Female Police Officers Help Security on Afghan Front Line
Newly-graduated female Afghan National Army (ANA) officers attend a graduation ceremony at the Afghan National Army training centre in Kabul on August 24, 2014. Afghan security forces are due to take over from their Western allies, a US-led NATO force, by the end of 2014 when the foreign troops leave the country. SHAH MARAI/AFP/Getty Images
Reuters
Updated:

KANDAHAR, Afghanistan–Shokria Jan, a female police officer in southern Afghanistan, is in a small force of women operating in one of the world’s most conservative Muslim societies and difficult security environments.

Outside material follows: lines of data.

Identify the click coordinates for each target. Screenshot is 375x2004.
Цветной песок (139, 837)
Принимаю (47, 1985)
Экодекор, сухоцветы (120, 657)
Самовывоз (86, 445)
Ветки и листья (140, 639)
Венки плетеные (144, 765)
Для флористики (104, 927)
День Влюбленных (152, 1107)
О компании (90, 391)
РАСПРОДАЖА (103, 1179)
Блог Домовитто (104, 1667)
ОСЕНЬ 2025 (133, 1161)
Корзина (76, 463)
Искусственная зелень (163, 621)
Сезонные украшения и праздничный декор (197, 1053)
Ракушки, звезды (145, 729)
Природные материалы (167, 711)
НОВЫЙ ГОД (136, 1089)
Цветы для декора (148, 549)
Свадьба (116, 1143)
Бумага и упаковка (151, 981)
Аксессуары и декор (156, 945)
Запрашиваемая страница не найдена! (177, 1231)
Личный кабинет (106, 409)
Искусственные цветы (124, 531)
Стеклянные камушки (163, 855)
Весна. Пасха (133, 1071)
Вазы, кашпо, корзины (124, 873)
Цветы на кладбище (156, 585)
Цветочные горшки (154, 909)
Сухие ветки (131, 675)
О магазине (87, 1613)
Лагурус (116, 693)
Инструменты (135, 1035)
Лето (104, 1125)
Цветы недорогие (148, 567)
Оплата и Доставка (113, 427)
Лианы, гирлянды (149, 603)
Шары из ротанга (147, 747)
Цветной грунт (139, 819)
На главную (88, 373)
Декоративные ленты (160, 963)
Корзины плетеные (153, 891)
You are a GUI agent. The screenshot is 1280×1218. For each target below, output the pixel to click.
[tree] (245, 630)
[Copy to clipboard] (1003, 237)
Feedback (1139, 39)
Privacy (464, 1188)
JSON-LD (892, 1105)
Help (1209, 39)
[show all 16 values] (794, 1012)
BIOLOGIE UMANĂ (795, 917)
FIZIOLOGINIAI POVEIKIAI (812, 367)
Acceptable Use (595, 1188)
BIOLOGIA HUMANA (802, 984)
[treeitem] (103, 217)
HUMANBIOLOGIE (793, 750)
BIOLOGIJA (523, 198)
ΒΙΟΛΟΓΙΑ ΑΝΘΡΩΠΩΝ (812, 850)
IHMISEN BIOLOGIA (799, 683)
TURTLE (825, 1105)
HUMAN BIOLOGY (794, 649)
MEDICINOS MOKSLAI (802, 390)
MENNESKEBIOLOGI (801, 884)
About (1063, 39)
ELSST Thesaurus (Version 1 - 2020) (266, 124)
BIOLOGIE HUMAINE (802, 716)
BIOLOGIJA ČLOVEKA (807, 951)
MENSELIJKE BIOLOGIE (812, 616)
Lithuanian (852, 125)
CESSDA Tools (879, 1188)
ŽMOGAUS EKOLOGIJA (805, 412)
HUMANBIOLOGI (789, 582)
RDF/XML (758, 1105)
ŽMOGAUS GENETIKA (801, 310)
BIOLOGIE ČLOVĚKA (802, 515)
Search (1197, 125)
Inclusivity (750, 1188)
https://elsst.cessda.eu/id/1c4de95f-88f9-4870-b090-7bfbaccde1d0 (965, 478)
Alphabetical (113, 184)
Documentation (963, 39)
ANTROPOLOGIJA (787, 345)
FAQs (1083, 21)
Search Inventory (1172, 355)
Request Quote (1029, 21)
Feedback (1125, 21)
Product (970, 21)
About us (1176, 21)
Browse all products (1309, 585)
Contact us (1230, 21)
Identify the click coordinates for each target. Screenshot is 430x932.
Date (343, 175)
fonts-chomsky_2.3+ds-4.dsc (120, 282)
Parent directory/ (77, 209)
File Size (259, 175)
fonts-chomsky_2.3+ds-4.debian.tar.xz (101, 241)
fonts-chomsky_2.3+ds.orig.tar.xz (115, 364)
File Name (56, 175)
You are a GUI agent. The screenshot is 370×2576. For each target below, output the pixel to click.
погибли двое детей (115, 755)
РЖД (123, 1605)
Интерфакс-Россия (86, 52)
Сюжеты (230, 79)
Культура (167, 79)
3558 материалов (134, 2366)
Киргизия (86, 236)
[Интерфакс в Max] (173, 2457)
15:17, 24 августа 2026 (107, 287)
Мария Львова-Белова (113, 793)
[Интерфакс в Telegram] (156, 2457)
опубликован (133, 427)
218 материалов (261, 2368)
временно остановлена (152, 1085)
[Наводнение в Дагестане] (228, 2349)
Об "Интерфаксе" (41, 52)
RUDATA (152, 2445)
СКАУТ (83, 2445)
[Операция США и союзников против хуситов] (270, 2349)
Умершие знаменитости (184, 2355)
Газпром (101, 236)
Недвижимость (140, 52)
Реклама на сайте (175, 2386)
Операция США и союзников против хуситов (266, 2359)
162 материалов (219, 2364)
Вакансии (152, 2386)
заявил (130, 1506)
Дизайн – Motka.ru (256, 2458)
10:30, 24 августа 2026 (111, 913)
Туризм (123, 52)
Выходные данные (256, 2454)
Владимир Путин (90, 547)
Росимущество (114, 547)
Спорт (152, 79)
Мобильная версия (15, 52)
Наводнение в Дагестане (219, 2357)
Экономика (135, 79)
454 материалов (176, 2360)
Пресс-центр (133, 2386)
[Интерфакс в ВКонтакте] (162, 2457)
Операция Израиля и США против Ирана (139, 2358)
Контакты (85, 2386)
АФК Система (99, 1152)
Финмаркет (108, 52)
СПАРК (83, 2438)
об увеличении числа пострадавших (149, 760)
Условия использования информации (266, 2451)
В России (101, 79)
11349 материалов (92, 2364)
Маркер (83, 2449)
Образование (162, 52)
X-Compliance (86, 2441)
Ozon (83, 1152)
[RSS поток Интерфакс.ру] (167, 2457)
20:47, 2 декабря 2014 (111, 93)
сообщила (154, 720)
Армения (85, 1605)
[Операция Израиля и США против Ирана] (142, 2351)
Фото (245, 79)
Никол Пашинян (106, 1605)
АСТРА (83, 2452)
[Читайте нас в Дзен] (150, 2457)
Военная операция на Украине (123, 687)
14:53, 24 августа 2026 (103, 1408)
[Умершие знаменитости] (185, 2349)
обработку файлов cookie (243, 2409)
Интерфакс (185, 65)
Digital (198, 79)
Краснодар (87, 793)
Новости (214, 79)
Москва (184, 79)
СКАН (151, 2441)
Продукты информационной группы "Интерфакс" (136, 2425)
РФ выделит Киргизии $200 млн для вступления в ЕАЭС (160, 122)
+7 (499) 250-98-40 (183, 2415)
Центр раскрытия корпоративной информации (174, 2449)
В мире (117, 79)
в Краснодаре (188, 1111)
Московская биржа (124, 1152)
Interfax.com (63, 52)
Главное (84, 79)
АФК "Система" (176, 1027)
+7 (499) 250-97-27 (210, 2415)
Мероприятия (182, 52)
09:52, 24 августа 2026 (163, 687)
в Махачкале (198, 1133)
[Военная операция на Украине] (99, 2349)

Working in the Taliban heartland of Kandahar province, she faces not just danger from terrorist attacks but also heavy pressure from a society in which many believe that women have no place outside the home, let alone in the security forces.

International Women’s Day has been marked in Afghanistan by official speeches and declarations from leaders including President Ashraf Ghani.

But for women like Shokria Jan, the challenges go beyond hopeful words. A widow and a mother of four, she is her family’s only breadwinner after her husband, also a police officer, was killed while on duty.

“The Taliban ambushed and killed my husband who was serving in police uniform,” she said.

“After that, I decided to join the police to earn an income for my four kids as well as to contribute in serving my country. So now I’m serving in the police, the same as my husband.”

Getting more women into the Afghan security forces has been a priority for Ghani’s Western-backed government but it has not proved easy, and training facilities for women are limited.

As part of the Afghan National Police strategy, the government intends to recruit an additional 5,000 female police officers over the coming five years. Last year, 190 women were sent to Turkey for training.

Commanders say that female officers play an essential role in areas where men cannot go and in interactions with women at checkpoints. There are now around 110 female officers serving in Kandahar, in locations including the city airport.

“In the past, we did not have female police and we had lots of problems, especially in-house searches and similar operations,” said Abdul Baqi, a local police commander in Kandahar.

For a monthly salary of less than $200, Shokria Jan talks to women, who in the conservative Muslim society of southern Afghanistan cannot normally speak to men outside their family. She also conducts the body searches - on women - that have long become part of everyday life for Afghans.

It is an often thankless job but one which she says is more than just a way to earn a living and feed her children.

“I feel I am serving Afghanistan,” she said.